Lilian Maciel (39 años) nunca tuvo síntomas ni alertas de un tumor en la glándula tiroides, hasta que una amiga se dio cuenta de una protuberancia en su cuello en diciembre 2015. Pero no le dio importancia y esperó el verano para acudir al médico.

Le solicitaron una ecografía que reveló tres nódulos. “Sentí que el mundo se me venía encima y pensé lo peor. Recordé en las muchas veces que el ginecólogo me pidió exámenes de tiroides y que nunca me hice. A veces con la vida que llevamos, el poco tiempo que disponemos, no tomamos conciencia de que chequeos médicos sí hacen la diferencia”.

Lilian aclara que nunca estuvo alerta ya que en su familia no había antecedentes de cáncer de tiroides, y que su enfermedad fue impactante, sobre todo para su hija de 14 años, quien comprendió que con una buena cirugía y tratamiento se recuperaría. Y así en abril de este año fue operada.
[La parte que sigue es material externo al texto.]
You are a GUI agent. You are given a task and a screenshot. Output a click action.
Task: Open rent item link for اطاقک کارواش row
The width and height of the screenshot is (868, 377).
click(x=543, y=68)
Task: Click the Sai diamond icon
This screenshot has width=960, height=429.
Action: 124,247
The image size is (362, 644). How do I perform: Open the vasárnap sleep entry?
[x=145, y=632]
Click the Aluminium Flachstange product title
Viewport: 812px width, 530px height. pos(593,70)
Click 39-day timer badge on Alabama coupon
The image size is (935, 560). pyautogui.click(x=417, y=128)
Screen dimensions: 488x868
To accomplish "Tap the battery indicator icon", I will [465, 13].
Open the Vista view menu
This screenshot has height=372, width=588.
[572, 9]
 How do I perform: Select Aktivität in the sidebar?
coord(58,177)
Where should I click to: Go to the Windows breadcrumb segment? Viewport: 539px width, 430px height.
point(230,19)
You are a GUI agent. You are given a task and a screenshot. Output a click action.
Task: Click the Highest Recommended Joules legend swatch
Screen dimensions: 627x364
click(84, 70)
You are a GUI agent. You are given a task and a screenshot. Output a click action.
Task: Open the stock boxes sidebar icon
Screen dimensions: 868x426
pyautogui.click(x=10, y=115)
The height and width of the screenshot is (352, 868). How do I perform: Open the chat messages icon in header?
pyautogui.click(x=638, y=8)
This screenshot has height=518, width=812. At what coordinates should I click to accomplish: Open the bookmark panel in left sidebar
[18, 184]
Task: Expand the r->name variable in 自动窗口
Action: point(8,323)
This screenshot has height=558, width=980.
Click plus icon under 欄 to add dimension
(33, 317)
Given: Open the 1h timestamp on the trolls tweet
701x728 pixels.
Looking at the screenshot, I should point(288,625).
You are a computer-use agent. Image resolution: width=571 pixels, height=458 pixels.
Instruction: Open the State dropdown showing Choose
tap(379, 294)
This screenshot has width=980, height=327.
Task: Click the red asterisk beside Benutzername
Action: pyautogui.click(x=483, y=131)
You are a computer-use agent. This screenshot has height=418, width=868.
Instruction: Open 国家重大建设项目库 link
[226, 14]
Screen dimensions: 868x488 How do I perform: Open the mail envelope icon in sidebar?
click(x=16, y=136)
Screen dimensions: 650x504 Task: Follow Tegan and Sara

“Estoy muy contenta con mi tratamiento en el Instituto Oncológico FALP, donde acudí con el diagnóstico ya que estoy afiliada a Convenio Oncológico. Mi doctor Felipe Contreras ha sido un importante apoyo. Ha tenido la paciencia de darse todo el tiempo para explicarme y guiarme en este proceso, en especial cuando a dos días de la cirugía se detectó que además de cáncer de tiroides existía también compromiso linfovascular y ganglionar. Me contuvo y me dio la tranquilidad que necesitaba. También recibí tratamiento de radioyodo, el cual fue un proceso difícil debido a la preparación, aplicación y posterior cuidado. Siempre he recibido un trato cariñoso de todos los que conforman la Fundación y atenderme ahí ha hecho más fácil todo este proceso”.